> _Material for this exercise_:

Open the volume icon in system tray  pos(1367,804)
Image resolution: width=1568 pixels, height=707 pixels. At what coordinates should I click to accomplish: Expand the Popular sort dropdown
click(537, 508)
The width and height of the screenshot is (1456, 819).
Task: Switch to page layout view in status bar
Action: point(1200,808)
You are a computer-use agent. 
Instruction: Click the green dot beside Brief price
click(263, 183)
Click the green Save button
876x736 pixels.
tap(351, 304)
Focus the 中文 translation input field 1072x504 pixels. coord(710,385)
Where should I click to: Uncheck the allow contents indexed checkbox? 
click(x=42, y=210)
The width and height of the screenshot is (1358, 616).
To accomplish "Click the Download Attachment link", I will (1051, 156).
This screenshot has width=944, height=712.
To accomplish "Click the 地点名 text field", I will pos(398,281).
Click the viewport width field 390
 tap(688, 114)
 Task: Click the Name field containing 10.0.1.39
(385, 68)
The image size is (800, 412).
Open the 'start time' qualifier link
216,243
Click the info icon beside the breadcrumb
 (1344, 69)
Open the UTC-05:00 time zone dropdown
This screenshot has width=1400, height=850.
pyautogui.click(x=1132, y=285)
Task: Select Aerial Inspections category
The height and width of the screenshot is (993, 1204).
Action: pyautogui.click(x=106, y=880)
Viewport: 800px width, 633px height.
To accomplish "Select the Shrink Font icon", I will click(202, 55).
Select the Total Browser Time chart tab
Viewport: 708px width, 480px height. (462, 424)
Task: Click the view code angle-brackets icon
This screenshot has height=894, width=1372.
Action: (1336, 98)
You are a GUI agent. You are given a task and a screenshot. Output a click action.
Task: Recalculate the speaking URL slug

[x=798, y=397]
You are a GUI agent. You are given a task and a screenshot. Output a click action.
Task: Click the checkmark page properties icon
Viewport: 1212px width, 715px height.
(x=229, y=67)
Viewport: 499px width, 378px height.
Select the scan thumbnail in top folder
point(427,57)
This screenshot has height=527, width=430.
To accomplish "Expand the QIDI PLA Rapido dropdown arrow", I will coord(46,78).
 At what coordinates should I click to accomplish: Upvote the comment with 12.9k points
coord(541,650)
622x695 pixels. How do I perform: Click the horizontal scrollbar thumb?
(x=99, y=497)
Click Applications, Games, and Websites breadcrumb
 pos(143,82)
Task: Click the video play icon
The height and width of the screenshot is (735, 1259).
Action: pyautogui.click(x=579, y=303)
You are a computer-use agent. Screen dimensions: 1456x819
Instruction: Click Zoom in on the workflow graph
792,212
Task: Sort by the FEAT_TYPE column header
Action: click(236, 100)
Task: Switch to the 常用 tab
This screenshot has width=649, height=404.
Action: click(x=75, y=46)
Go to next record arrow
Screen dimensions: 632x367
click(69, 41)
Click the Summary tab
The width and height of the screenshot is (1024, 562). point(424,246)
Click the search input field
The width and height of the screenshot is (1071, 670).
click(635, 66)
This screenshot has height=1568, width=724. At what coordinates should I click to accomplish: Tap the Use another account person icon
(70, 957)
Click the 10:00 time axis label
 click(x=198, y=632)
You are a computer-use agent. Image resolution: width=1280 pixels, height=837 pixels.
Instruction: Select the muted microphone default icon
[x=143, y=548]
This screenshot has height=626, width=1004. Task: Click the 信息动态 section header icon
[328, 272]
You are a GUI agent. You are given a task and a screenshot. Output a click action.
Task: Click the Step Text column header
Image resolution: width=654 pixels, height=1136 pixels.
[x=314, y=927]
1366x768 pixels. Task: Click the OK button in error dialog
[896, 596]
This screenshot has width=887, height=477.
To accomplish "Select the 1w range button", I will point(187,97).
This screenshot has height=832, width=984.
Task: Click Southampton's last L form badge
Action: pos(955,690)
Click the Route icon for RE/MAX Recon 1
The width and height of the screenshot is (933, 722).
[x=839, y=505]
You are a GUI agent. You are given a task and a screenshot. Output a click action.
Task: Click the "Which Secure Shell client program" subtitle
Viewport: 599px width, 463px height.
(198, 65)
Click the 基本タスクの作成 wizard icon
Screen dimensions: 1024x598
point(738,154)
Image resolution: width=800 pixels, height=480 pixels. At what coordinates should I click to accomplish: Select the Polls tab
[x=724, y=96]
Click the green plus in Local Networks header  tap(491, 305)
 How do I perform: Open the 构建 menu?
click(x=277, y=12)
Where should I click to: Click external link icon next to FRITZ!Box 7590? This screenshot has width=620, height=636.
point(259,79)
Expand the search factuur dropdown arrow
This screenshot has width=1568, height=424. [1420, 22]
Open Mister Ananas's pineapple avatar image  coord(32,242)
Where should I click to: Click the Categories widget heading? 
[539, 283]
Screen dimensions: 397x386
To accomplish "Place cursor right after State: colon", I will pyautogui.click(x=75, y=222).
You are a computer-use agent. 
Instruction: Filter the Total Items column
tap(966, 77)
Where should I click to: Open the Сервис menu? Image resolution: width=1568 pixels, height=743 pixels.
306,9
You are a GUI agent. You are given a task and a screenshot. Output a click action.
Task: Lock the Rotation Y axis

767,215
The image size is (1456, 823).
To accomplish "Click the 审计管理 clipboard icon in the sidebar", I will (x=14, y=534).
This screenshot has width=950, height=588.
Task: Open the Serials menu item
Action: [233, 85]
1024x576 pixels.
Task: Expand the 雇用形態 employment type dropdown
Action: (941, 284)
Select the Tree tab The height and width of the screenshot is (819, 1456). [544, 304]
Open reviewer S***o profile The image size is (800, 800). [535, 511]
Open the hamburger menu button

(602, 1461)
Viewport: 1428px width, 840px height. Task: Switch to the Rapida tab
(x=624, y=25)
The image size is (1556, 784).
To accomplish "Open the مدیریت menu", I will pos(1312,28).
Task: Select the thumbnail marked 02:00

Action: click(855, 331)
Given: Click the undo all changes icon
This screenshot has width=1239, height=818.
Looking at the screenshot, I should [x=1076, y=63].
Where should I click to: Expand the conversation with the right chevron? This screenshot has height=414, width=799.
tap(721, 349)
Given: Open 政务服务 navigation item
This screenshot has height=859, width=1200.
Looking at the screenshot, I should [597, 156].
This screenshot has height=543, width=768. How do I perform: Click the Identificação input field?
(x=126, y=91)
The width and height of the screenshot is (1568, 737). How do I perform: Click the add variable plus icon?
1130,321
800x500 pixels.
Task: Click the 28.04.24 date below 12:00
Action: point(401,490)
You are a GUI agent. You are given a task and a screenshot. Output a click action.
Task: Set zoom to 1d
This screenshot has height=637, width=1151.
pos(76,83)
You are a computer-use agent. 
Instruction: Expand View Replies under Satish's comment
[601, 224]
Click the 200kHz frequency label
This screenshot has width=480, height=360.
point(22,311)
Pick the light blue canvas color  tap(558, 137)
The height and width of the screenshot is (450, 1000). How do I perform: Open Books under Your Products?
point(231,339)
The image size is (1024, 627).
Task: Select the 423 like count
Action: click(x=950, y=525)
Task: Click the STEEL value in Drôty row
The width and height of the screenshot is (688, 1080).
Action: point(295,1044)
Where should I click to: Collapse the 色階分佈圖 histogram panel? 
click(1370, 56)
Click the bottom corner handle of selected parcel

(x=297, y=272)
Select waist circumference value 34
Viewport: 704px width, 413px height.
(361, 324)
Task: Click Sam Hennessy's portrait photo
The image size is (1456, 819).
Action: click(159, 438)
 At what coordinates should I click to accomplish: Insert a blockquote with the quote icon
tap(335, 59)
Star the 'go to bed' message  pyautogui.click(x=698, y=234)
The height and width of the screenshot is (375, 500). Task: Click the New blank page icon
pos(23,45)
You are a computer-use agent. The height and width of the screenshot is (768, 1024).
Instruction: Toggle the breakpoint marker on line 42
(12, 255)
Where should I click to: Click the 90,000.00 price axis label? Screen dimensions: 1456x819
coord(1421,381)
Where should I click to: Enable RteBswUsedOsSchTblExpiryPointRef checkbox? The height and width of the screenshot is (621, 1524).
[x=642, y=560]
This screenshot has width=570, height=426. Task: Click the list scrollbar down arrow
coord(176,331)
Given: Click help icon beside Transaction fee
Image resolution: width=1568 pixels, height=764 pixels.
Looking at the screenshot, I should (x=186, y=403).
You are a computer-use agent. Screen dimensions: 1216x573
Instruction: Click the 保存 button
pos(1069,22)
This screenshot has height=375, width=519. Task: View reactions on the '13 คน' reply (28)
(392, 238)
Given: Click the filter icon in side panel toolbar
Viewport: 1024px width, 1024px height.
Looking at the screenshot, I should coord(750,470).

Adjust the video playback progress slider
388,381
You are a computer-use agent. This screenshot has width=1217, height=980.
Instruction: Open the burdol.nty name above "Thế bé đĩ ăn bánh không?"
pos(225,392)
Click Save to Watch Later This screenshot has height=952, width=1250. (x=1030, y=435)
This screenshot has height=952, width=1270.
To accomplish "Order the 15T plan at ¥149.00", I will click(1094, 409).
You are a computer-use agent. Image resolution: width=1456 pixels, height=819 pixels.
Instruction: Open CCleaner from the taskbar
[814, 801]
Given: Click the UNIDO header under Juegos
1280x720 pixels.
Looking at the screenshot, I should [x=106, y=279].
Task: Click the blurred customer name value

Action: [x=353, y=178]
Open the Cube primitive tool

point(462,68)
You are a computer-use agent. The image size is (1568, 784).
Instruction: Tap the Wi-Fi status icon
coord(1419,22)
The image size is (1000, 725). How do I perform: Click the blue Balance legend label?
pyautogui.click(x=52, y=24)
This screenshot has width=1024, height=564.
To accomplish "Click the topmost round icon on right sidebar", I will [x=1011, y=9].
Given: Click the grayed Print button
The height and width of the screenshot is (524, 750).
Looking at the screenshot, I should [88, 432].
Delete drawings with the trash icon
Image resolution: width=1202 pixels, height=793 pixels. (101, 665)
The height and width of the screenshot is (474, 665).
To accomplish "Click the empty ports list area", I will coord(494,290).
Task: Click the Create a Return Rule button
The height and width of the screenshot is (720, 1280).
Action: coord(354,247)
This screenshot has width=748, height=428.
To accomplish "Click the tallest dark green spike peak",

> _Your objective_:
Copy the rows from the very first one down to the line with "pyautogui.click(x=1132, y=285)", and switch "dropdown" to "drop-down list" wherever it appears, keeping everything else the same.

> _Answer to this task_:
Open the volume icon in system tray  pos(1367,804)
Image resolution: width=1568 pixels, height=707 pixels. At what coordinates should I click to accomplish: Expand the Popular sort drop-down list
click(537, 508)
The width and height of the screenshot is (1456, 819).
Task: Switch to page layout view in status bar
Action: point(1200,808)
You are a computer-use agent. 
Instruction: Click the green dot beside Brief price
click(263, 183)
Click the green Save button
876x736 pixels.
tap(351, 304)
Focus the 中文 translation input field 1072x504 pixels. coord(710,385)
Where should I click to: Uncheck the allow contents indexed checkbox? 
click(x=42, y=210)
The width and height of the screenshot is (1358, 616).
To accomplish "Click the Download Attachment link", I will (1051, 156).
This screenshot has width=944, height=712.
To accomplish "Click the 地点名 text field", I will pos(398,281).
Click the viewport width field 390
 tap(688, 114)
 Task: Click the Name field containing 10.0.1.39
(385, 68)
The image size is (800, 412).
Open the 'start time' qualifier link
216,243
Click the info icon beside the breadcrumb
 (1344, 69)
Open the UTC-05:00 time zone drop-down list
This screenshot has width=1400, height=850.
pyautogui.click(x=1132, y=285)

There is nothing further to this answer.